A double-lumen airway (Combitube) is designed to be inserted blindly through the oropharynx and can provide ventilation when it is placed into either the trachea or the esophagus. 

This airway is inserted into the oropharynx, and not into one of the nares. The airway is inserted blindly and a laryngoscope is not needed. A double-lumen endotracheal tube is designed to allow for independent ventilation of each lung but is a different type of airway than a double-lumen airway (Combitube).

116.

A patient asks the respiratory therapist how to tell how many doses are left in a pressurized meter-dose inhaler (pMDI) that does not have a dose counter. How can the respiratory therapist determine the number of doses left?

  • Calculate an estimate using the frequency of use and length of use

  • It is impossible to estimate how many doses may be left

  • Place the pMDI in water. The more buoyant it is, the more medication it contains.

  • Place the pMDI in water. The less buoyant it is, the more medication it contains.

Correct answer: Calculate an estimate using the frequency of use and length of use

The exact number of doses left cannot be determined without a dose counter.

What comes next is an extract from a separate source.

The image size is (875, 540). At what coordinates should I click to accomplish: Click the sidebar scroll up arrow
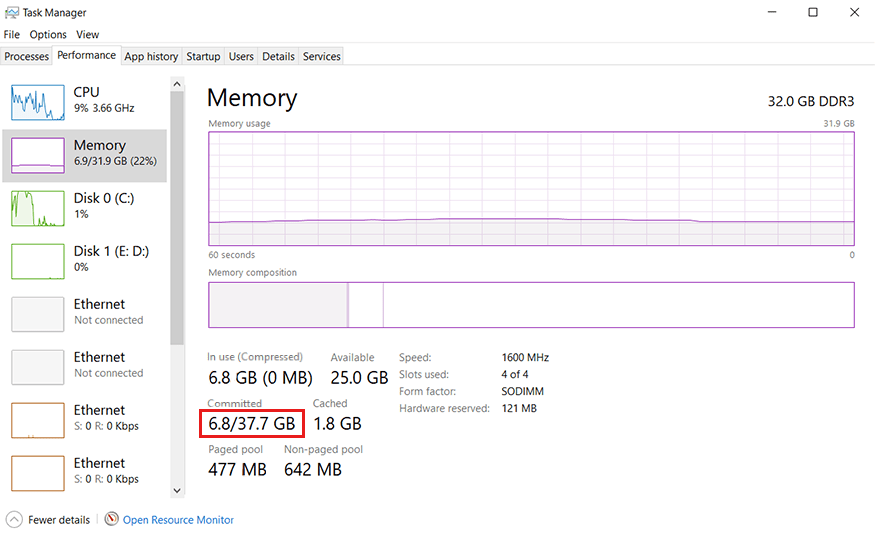click(x=177, y=84)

However, the respiratory therapist can calculate how many doses the patient is likely to have used by evaluating how many doses a day are routinely used and how many days it has been used. 

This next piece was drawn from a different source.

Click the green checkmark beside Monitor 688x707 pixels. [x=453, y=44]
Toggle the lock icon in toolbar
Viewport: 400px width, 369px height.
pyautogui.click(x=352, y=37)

A pressurized Meter-Dose Inhaler (pMDI) should not be immersed in water, as this can affect aerosol delivery. It is possible to estimate, but not to know exactly, the number of doses left.

117.

A patient apnea-hypopnea index (AHI) indicates that the patient has mild sleep apnea. In what range is this patient's AHI?

  • 5-15

  • 0-5

  • 15-30

  • 30-45

Correct answer: 5-15

A patent's AHI represents the number of apneic and hypopneic episodes occurring per hour while a patient is sleeping. An AHI interpretation depends on the following ranges:

  • < 5, normal
  • 5-15, mild sleep apnea
  • 15-30, moderate sleep apnea
  • > 30, severe sleep apnea

A patient with mild sleep apnea will have an AHI between 5 and 15.

118.

The respiratory therapist is caring for a patient whose respiratory rate has doubled, but their minute ventilation is the same. The physiologic dead space is unchanged. What does this imply?

  • A is decreasing

  • VT is increasing

  • This is not possible, the minute ventilation should be reassessed

  • A is increasing

Correct answer: V̇A is decreasing

For the minute volume to remain unchanged with an increasing respiratory rate, the tidal volume (VT) must be decreasing. This means that alveolar ventilation (V̇A) is decreasing, not increasing.

VT cannot be increasing. The finding described in the question prompt is certainly possible.

119.

Which of the following contraindications of chest physical therapy (CPT) is an absolute contraindication?

  • Active hemorrhage with hemodynamic instability

  • Bronchopleural fistula

  • Empyema

  • Distended abdomen

Correct answer: Active hemorrhage with hemodynamic instability

Active hemorrhage with hemodynamic instability is an absolute contraindication for CPT in all circumstances. 

CPT is generally contraindicated in patients with a bronchopleural fistula or empyema, but the contraindication is relative and there may be times when CPT can still safely be performed. Patients with a distended abdomen can still receive CTP, but the Trendelenburg position is typically contraindicated for these patients.

120.

The respiratory therapist is evaluating a four-year-old female who is suspected to have epiglottitis. Which of the following is the BEST method of diagnosing this condition?

  • Lateral neck x-ray

  • Visualization of the epiglottis

  • Testing for impaired swallowing

  • Test peak expiratory flow using a peak flow meter

Correct answer: Lateral neck x-ray

A lateral neck x-ray will reveal a swollen epiglottis. This radiographic finding is known as the thumb sign because the epiglottis resembles the distal end of a thumb. 

Visualization of the epiglottis should be avoided, as it can exacerbate the patient's condition and lead to complete airway obstruction. Testing for impaired swallowing should be avoided due to the risk of aspiration and exacerbating the inflammation. Testing peak expiratory flow could yield some clinical information, as expiratory flow will be suppressed with narrowing of the upper airway, but this is not the best method of diagnosing epiglottitis.